Drug susceptibility of a clinical isolate of Balamuthia mandrillaris, a pathogenic free-living amoeba

Abstract

Balamuthia amoebic encephalitis (BAE) is a highly fatal infection caused by Balamuthia mandrillaris, an amoeba that lives in soil and water. In Thailand, three fatal cases of BAE have been documented, but no survivors have been reported, raising questions about current treatment regimens. Previous drug repurposing studies reveal some potent pharmacological compounds, but the drug susceptibility of the clinical isolate of pathogenic amoeba remains variable. Given the success in isolating B. mandrillaris from the human biopsied brain, this study aims to assess the amoebicidal effect of several previously repurposed drugs and suggested therapies for BAE. The trophozoites of a new clinical isolate, the KM-20 strain, were exposed to 12 compounds, including pentamidine, the most widely used antiprotozoal drug, and nitroxoline, the recent radical cure for BAE. The amoebicidal effect was assessed using the ATP level as a cell survival biomarker. The circularity and surface area of the cells were used as recrudescence indicators. Among all drugs tested, nitroxoline is the most potent amoebicidal drug without recrudescence. Topical antiseptic agents caused amoeba lysis at all doses tested, suggesting potential use for cutaneous balamuthiasis.

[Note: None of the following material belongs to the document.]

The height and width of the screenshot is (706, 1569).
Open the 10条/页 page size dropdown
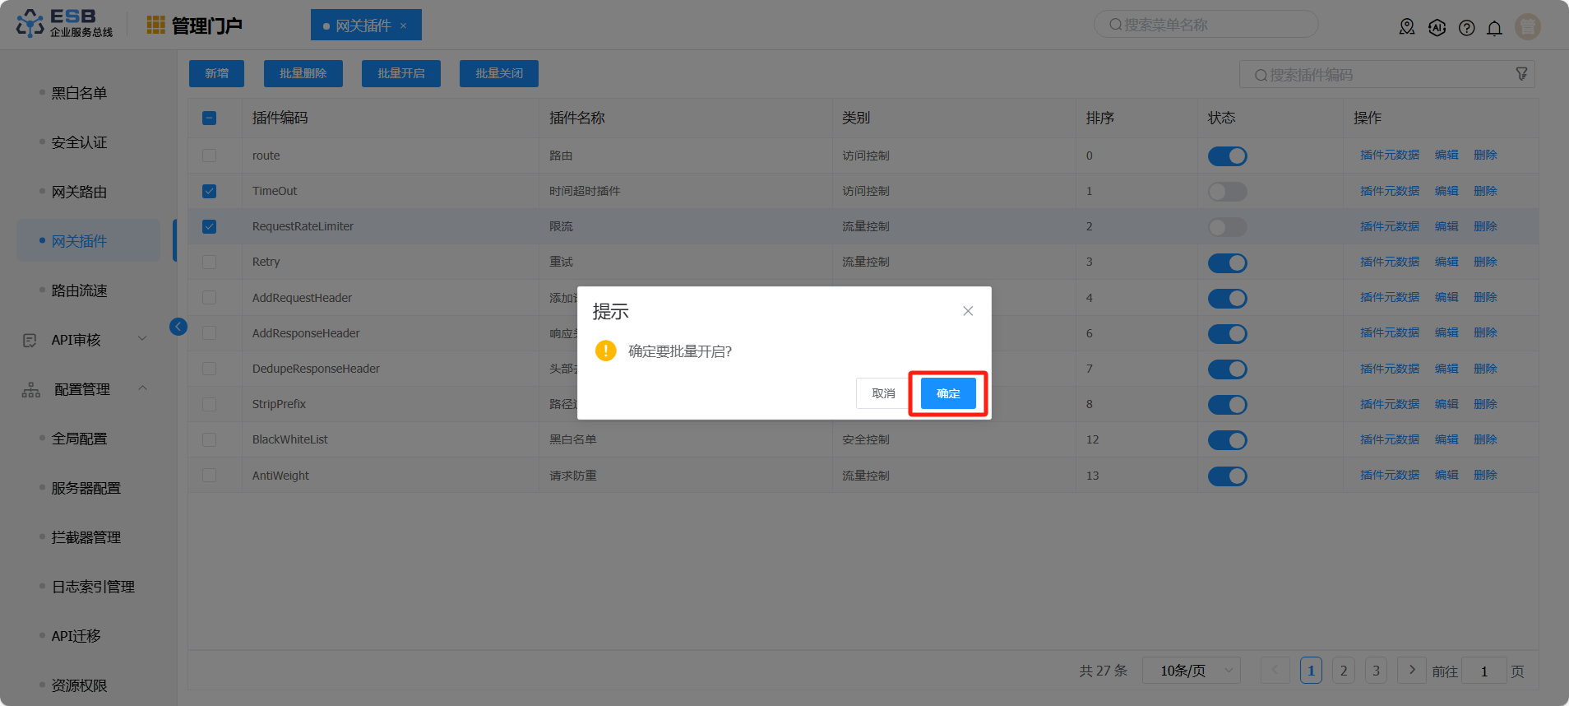point(1191,671)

Compared with two laboratory-adapted V039 and PRA-291 strains, the KM-20 isolate had reduced drug susceptibility to all of the tested compounds, suggesting strain dependency of amoebicidal activity. This study provides drug susceptibility data against a novel and geographically diverse clinical isolate of B. mandrillaris to assist in prioritizing anti-Balamuthia agents for further drug development testing, followed by in vivo efficacy testing animal models before clinical trials and drug repurposing.